23 Adolf von Harnack, Marcion: Das Evangelium vom frenden Gott, Leipzig, 1921, p. 31, n.1. Le livre de Harnack est un classique, et c'est de loin la meilleure monographie consacrée à un chapitre particulier de l'histoire du gnosticisme.

Ibid., p. 185-186.

24 Soit dit en passant, ce trait prouve de façon concluante, contre l'opinion de Harnack, que Marcion était tributaire de la spéculation gnostique antérieure: car le raisonnement n'a de sens que si les âmes sont des portions de divinité perdues, et qu'il faut retrouver. En ce cas, la reproduction prolonge la captivité divine, et par les dispersions qui s'ensuivent, rend plus difficile l'œuvre de salvation, qui est récolte et récupération. Ibid., p. 193.

Ce qui fait en sorte que « […] l’ascétisme de Marcion, à la différence de celui des esséniens ou, […] celui du monachisme chrétien, ne se conçoit pas comme un moyen de sanctifier l’existence humaine ; il est essentiellement négatif, et il participe de la révolte gnostique contre le cosmos25 ». Il va s'en dire que cette conceptualisation propose à la fois une vision absolutiste du Mal dans une perspective du corps déconnecté de sa matière spirituelle, niant ses facultés sensibles et de présence au sacré et ses possibilités d'auto-guérison globales. En cela, Marcion exacerbe le dualisme, évince et bannit toute idée possible d'une humanité capable de s'harmoniser et de se responsabiliser en tout ou en partie face à son existence et son mieux-être. La seule espérance possible se trouvant dans l'attente d'une intervention d'un Dieu nouveau et étranger.

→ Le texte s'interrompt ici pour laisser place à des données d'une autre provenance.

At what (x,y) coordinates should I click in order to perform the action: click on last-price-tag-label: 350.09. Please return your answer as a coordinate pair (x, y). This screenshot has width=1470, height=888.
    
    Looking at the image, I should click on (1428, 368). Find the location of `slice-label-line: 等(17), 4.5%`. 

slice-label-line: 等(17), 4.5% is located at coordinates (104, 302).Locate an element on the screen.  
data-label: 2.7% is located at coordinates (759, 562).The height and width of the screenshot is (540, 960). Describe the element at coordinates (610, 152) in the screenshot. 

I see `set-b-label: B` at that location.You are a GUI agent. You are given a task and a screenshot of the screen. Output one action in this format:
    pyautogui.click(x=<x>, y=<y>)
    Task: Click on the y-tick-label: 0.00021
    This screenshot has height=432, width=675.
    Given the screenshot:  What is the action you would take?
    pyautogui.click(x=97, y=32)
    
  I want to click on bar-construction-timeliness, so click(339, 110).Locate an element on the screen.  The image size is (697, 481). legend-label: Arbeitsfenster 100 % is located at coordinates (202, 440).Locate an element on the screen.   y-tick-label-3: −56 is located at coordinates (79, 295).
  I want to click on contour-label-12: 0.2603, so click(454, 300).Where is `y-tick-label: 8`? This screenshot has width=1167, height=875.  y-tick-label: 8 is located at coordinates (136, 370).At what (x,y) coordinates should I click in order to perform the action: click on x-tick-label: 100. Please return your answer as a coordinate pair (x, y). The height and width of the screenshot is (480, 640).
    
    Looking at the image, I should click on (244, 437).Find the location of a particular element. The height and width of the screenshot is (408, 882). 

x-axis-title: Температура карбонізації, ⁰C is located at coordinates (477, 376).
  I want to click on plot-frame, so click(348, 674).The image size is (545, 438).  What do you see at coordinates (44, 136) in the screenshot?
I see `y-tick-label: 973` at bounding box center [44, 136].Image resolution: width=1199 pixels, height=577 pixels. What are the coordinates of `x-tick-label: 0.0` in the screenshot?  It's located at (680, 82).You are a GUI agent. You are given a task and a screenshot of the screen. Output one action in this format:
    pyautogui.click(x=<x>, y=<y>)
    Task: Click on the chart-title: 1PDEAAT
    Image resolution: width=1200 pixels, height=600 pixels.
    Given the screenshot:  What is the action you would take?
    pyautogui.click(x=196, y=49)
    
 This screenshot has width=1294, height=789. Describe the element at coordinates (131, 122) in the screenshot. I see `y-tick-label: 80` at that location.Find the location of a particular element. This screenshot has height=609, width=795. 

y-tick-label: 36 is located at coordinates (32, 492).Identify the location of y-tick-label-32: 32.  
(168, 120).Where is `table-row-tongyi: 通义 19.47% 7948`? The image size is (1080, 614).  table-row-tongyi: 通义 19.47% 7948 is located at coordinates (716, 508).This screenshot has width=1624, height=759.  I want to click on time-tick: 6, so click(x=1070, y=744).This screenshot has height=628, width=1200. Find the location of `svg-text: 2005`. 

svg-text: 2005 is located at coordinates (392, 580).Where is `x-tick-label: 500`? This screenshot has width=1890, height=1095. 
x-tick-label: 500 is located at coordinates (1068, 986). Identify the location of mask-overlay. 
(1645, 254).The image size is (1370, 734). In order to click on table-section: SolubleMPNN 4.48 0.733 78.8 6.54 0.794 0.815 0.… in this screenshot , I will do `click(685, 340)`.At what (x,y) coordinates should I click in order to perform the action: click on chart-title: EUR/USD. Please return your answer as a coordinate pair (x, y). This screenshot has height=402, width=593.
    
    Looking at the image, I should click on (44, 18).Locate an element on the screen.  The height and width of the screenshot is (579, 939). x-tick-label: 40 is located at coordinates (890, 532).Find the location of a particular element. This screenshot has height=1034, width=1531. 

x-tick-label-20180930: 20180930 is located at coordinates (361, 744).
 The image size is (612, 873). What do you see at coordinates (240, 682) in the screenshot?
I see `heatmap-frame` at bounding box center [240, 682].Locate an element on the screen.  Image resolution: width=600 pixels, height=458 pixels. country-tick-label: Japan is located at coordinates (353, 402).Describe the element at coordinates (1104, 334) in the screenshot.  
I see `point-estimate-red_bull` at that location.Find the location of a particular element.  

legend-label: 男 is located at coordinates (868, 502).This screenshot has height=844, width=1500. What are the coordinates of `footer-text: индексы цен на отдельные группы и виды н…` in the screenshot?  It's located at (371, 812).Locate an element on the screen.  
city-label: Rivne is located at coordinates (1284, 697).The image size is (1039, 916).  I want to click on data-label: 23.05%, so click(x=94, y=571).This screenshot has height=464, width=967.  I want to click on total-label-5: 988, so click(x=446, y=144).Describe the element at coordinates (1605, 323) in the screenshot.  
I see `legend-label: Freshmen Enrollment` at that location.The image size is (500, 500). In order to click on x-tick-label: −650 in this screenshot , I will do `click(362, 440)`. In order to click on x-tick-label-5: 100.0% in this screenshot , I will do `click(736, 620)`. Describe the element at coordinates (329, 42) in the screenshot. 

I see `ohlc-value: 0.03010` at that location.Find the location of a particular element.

Jonas évoque chez Marcion une certaine émendation de mots grecs destinés à favoriser sa doctrine, lorsqu'il évoque certains passages de L'Épitre aux Galates26. Quoi qu'il en soit, des réorientations manipulatoires opérées par Marcion à la faveur de sa doctrine, il pense les femmes et les hommes comme des créations mauvaises issues du Mal, privées de spiritualité aimante et inéluctablement soumises dans leur détresse au système qu'il propose et à celui de ses églises. Le marcionisme fut une menace avec ses

[…] [é]critures claires, ([sa]) théologie simple et satisfaisante pour le sentiment, […] ([sa]) morale pessimiste et héroïque, le marcionisme était un adversaire redoutable pour le christianisme traditionnel, peu organisé, embarrassé de Livres saints difficiles, et dont la théologie encore très floue ne le protégeait guère des atteintes de l'assimilation au milieu hellénistique27.